Task brief —
Express everything from the line containing "790x1118 pixels. Task: Select" down through the line containing "point(90,947)" as a two-column CSV with the headers instruction and location. Give one row for each instruction and its answer, put each in a single quoted field with line breaks replaced by spaces, and leave out the pictures.

* start Task material *

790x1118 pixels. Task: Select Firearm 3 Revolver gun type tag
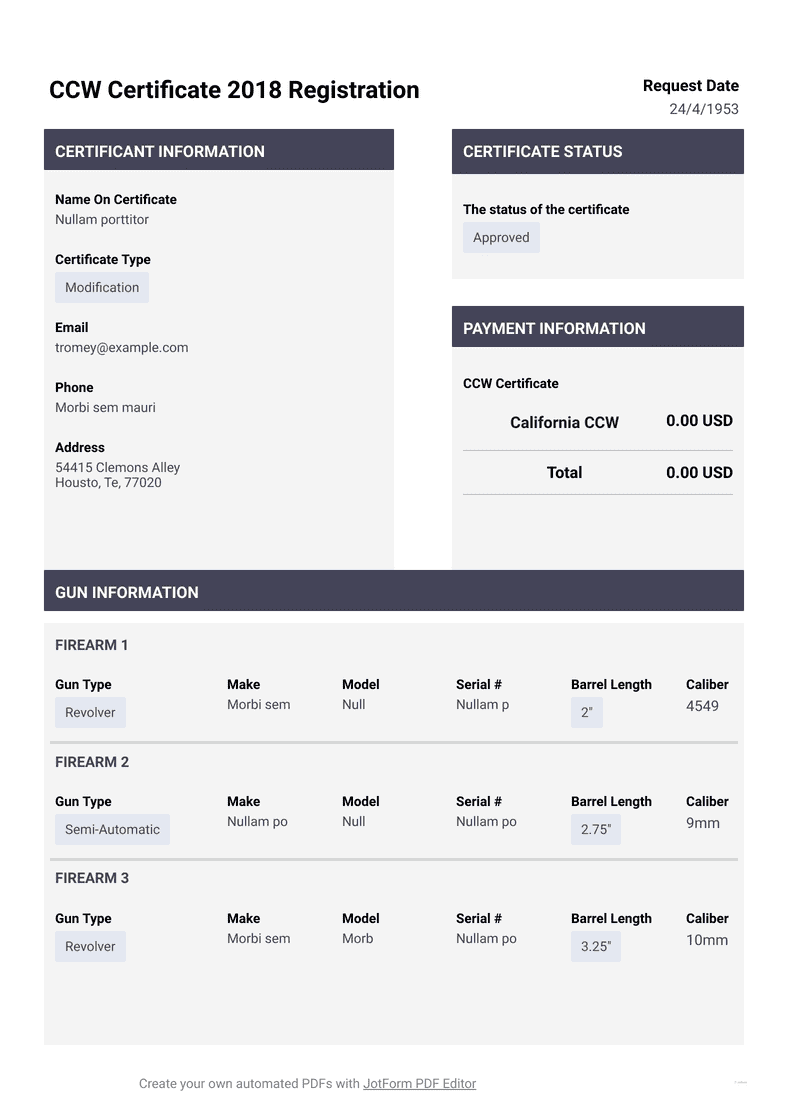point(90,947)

* end Task material *
* start Task material *

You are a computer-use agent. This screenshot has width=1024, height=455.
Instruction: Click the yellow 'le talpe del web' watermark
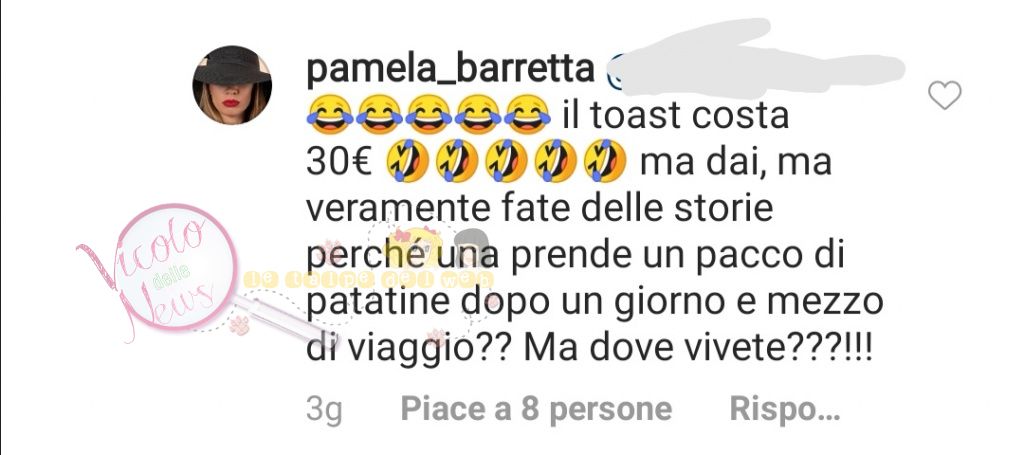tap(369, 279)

* end Task material *

Completed task —
instruction,location
"790x1118 pixels. Task: Select Firearm 3 Revolver gun type tag","point(90,947)"